Взяв извозчика, они поехали. В окнах редакции горел свет, за тонкими зелеными шторами качались, то расходясь, то сближаясь, какие-то беспечно-легкие тени. В кабинете у Фатиха они застали его самого, Сагита-эфенди, Гильми Шарафа, старшего из братьев, юношу, по виду семинариста, с длинными темно-рыжими волосами, и двух девушек, с которыми Габдуллу познакомил однажды Бурган.
Фатих улыбнулся вошедшим и, предложив им сесть, вернулся к прерванному разговору!

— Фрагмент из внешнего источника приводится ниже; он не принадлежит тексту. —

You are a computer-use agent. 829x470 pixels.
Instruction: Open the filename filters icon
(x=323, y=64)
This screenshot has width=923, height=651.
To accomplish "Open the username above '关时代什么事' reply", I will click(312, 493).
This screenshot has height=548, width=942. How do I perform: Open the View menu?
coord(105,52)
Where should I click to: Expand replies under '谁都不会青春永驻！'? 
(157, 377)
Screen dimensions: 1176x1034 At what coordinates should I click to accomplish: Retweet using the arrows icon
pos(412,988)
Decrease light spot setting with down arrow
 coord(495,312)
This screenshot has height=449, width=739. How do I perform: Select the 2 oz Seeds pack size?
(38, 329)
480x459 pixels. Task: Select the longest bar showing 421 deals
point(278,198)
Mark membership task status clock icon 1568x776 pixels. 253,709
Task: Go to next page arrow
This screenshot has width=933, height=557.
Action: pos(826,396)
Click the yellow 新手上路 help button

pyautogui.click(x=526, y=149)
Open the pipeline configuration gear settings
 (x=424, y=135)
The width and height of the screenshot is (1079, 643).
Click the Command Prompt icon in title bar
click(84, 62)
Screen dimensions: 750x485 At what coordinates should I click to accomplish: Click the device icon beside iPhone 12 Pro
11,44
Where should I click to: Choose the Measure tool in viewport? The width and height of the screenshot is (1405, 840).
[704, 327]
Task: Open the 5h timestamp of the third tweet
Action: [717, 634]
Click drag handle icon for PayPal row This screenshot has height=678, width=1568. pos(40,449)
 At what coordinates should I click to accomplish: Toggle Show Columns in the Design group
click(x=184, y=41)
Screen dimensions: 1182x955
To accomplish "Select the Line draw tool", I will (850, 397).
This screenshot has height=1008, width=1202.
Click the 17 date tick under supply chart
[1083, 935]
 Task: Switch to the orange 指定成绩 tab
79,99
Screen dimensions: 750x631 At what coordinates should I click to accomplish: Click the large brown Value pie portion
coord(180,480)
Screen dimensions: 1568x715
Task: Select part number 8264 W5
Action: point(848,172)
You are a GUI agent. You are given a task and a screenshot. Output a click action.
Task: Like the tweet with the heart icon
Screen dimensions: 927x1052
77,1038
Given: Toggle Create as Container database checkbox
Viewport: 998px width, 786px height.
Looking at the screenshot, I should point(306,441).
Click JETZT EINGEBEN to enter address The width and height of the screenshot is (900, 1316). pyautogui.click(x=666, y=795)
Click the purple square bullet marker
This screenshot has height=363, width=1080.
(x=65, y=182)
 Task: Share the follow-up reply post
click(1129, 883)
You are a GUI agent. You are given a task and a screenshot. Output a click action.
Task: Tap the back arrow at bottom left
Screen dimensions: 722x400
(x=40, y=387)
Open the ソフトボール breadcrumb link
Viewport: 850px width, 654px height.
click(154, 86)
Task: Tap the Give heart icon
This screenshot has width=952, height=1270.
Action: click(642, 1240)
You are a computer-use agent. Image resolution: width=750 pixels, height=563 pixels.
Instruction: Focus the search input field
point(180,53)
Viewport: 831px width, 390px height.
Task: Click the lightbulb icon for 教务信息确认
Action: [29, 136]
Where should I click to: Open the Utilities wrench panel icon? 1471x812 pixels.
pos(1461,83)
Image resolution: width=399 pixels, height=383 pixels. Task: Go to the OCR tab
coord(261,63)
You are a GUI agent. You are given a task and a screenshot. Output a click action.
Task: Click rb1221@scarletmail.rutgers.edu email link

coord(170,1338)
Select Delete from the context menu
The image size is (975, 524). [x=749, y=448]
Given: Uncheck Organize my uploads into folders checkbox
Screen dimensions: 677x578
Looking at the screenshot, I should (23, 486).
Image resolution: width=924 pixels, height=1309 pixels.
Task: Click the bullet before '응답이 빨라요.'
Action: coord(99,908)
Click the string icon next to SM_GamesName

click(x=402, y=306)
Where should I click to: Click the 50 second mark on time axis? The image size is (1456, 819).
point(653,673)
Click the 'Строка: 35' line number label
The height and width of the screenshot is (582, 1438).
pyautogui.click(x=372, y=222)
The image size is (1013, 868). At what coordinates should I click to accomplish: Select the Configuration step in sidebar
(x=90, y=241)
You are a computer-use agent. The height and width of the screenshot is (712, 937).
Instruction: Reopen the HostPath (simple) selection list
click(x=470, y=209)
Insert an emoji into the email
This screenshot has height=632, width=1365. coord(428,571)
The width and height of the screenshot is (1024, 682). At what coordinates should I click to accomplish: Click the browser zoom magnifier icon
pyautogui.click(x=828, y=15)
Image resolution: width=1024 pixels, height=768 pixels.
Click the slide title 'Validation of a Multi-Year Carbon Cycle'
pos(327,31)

— Для нас это может прозвучать как шутка, остроумная, имеющая под собой почву, но шутка. Во времена же Ибн-Хальдуна было равносильно открытию. Он сравнивает обостряющиеся в обществе проблемы с хроническими болезнями, а различные стадии в развитии государства — с периодами человеческой жизни, то есть берет в помощь медицину как подраздел физики. И мы имеем перед собой не что иное, как социальную физику, науку о природе человеческого общества…
Рыжеволосый семинарист с недоумением спросил:
— Но как же это было возможно? Средневековье…
— Думается, что Ибн-Хальдуну и в голову не приходила мысль ниспровергать религиозные положения. Объяснение, наверно, в том… что религия молода и свежа, когда молодо, свежо государство, когда оно полно жажды познания и ничьи откровения еще не стали догматами. Но с одряхлением общественных институтов дряхлеет, верно, и религия, из нее берутся выжимки в виде немногих постулатов, и, как правило, эти постулаты жестки, однозначны. По крайней мере, такое положение мы наблюдаем в нашем обществе. Почему наши просветители обратили взгляд прежде всего на школы? Да потому, что именно в школах насаждается механическое зазубривание правил и законов, которые, по мнению владык, должны укрепить общество, трещащее по всем швам. А изучение географии — уж не говорю, естественных и математических наук — почитается за грех и крамолу.